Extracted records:

____________

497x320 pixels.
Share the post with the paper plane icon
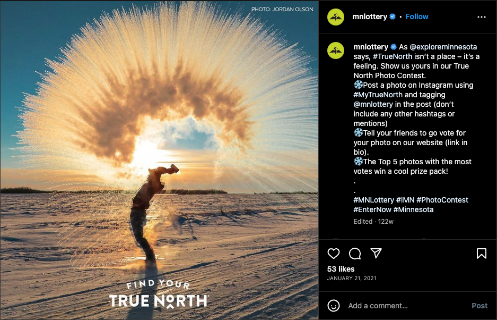376,253
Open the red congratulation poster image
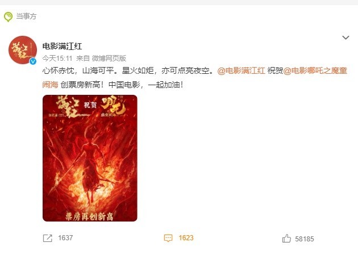 pos(90,158)
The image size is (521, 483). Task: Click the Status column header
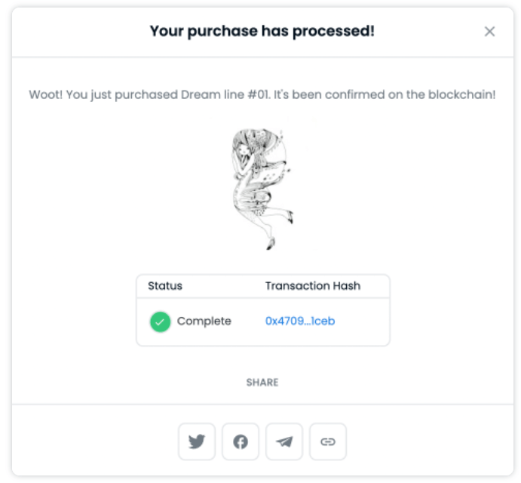pyautogui.click(x=165, y=286)
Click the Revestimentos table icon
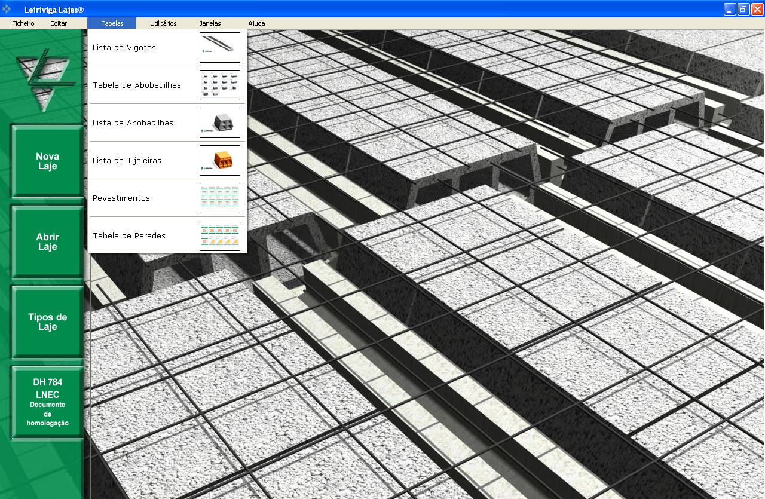 (x=219, y=198)
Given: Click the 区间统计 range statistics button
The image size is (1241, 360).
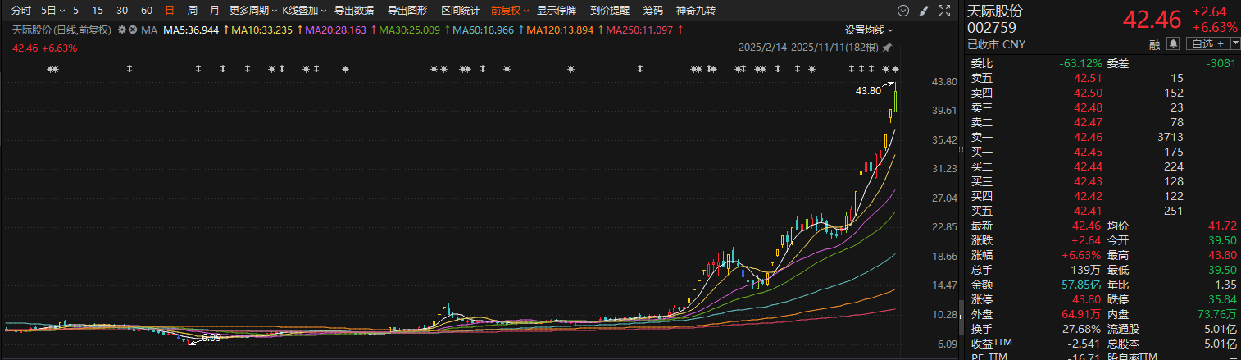Looking at the screenshot, I should pos(460,11).
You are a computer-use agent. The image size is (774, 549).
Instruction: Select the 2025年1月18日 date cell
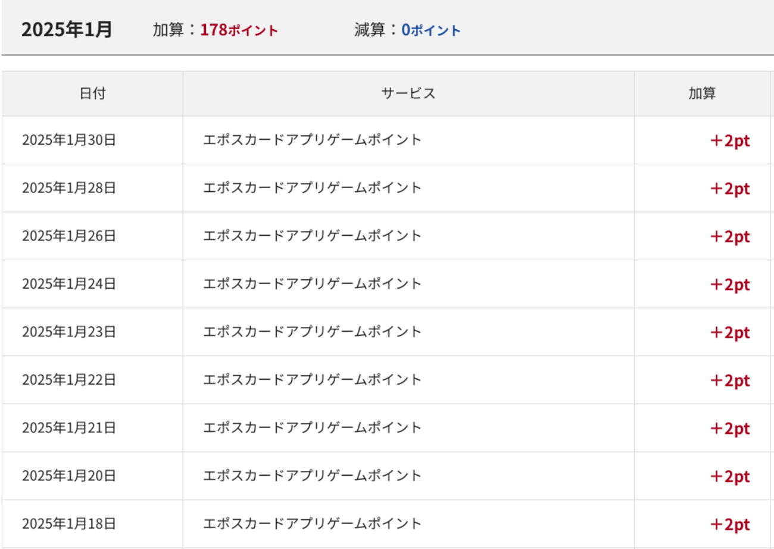(x=69, y=524)
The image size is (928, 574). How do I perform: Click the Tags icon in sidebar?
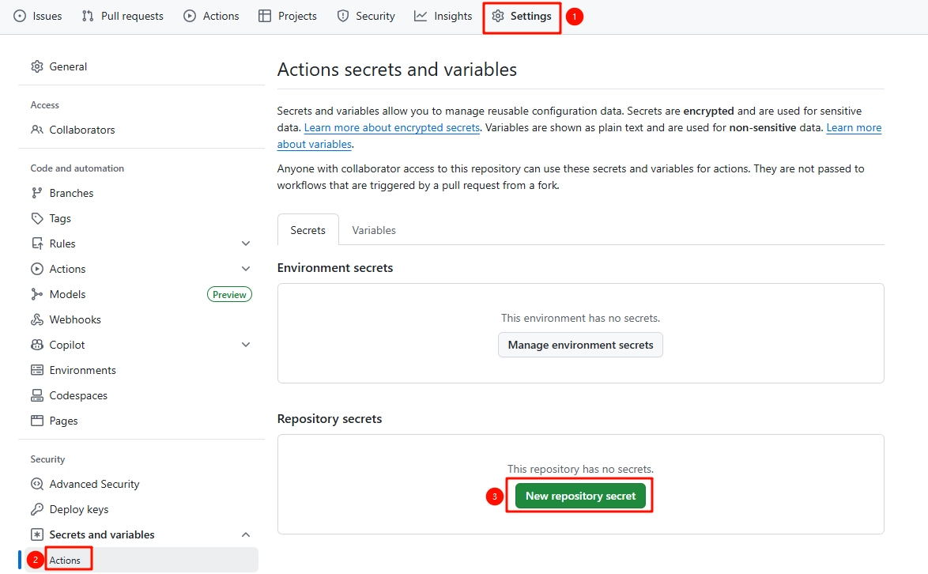[36, 218]
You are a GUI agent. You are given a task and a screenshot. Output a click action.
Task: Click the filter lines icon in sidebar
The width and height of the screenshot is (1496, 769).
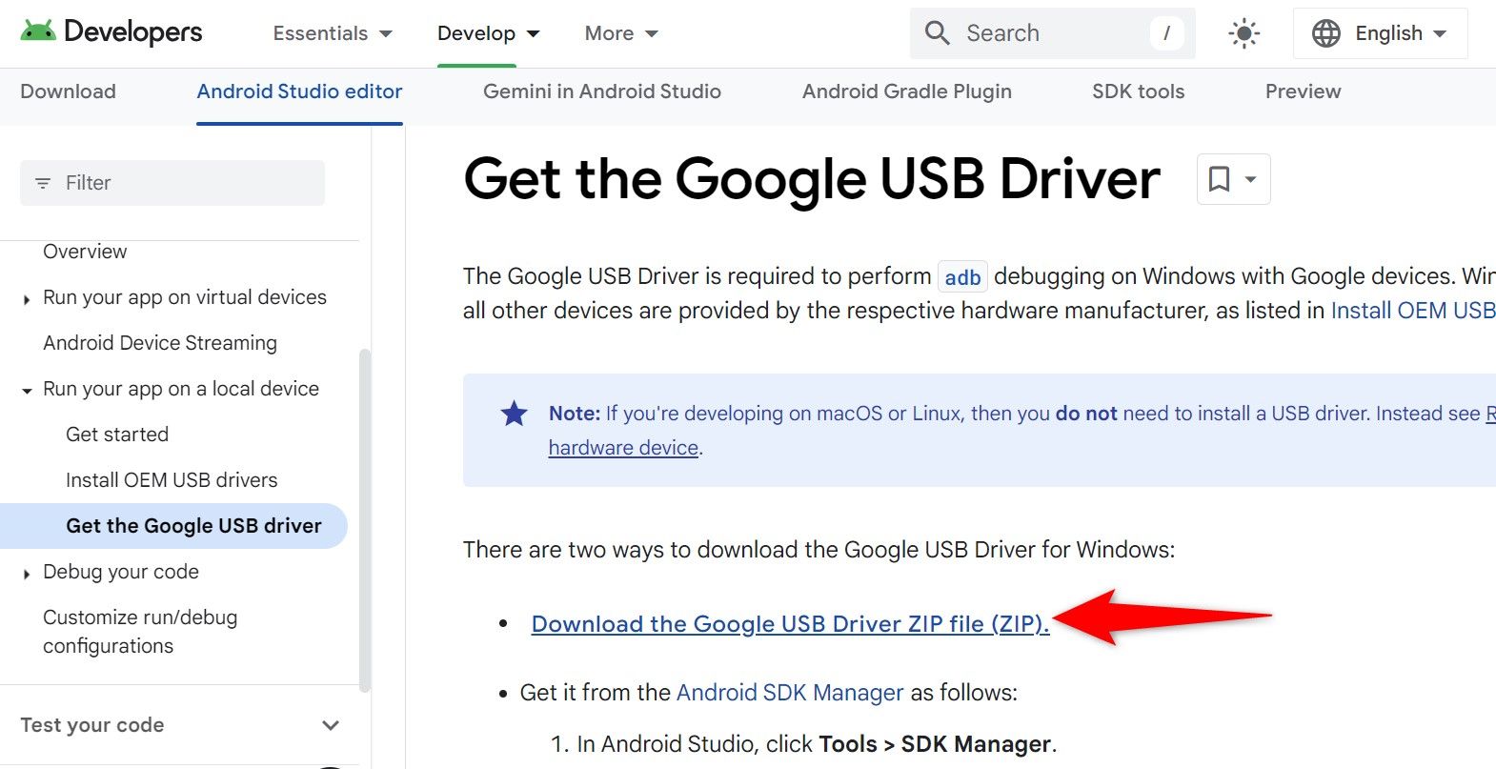point(43,183)
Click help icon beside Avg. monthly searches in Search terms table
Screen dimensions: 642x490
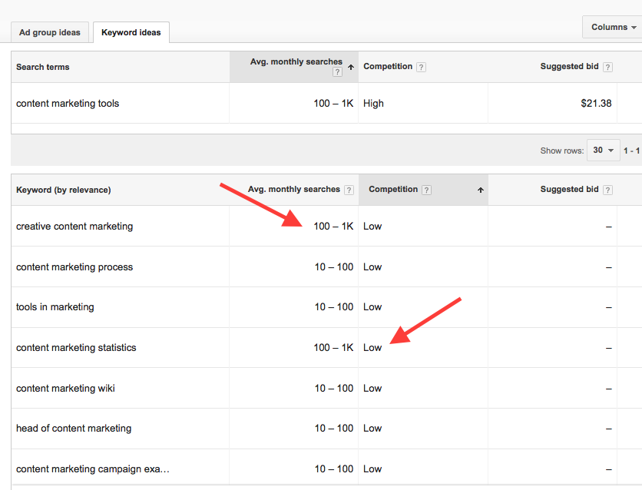(x=337, y=72)
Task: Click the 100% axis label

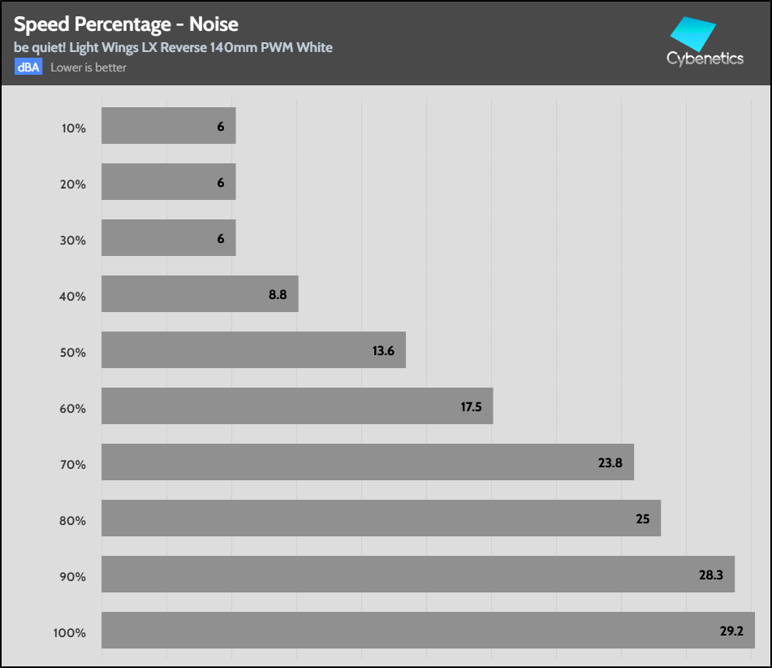Action: coord(69,632)
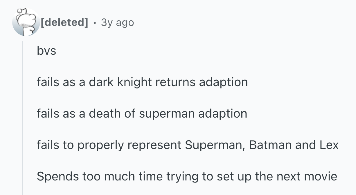Click the first "fails as a" phrase

(x=61, y=82)
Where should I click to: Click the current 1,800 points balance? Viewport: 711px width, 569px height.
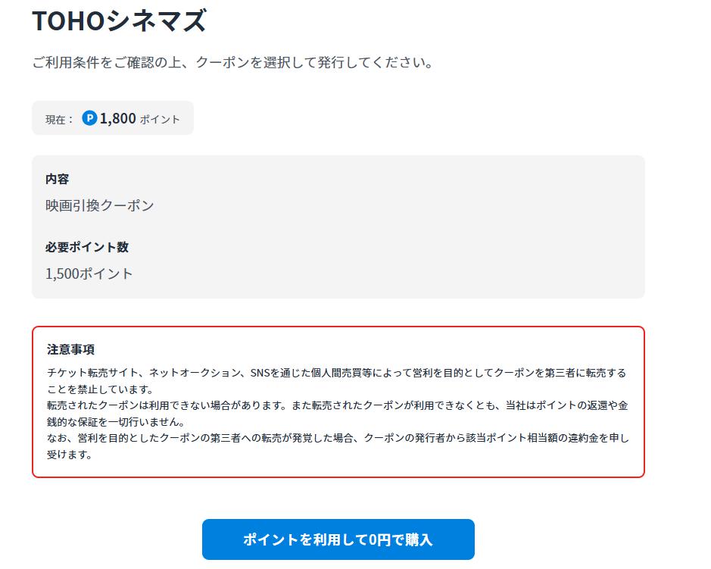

____________

- _What is needed_: The lines above that include "agent" should each be listed.

- _Finished exercise_:
You are a computer-use agent. The image size is (774, 549).
You are a GUI agent. You are given a task and a screenshot. Output a click action.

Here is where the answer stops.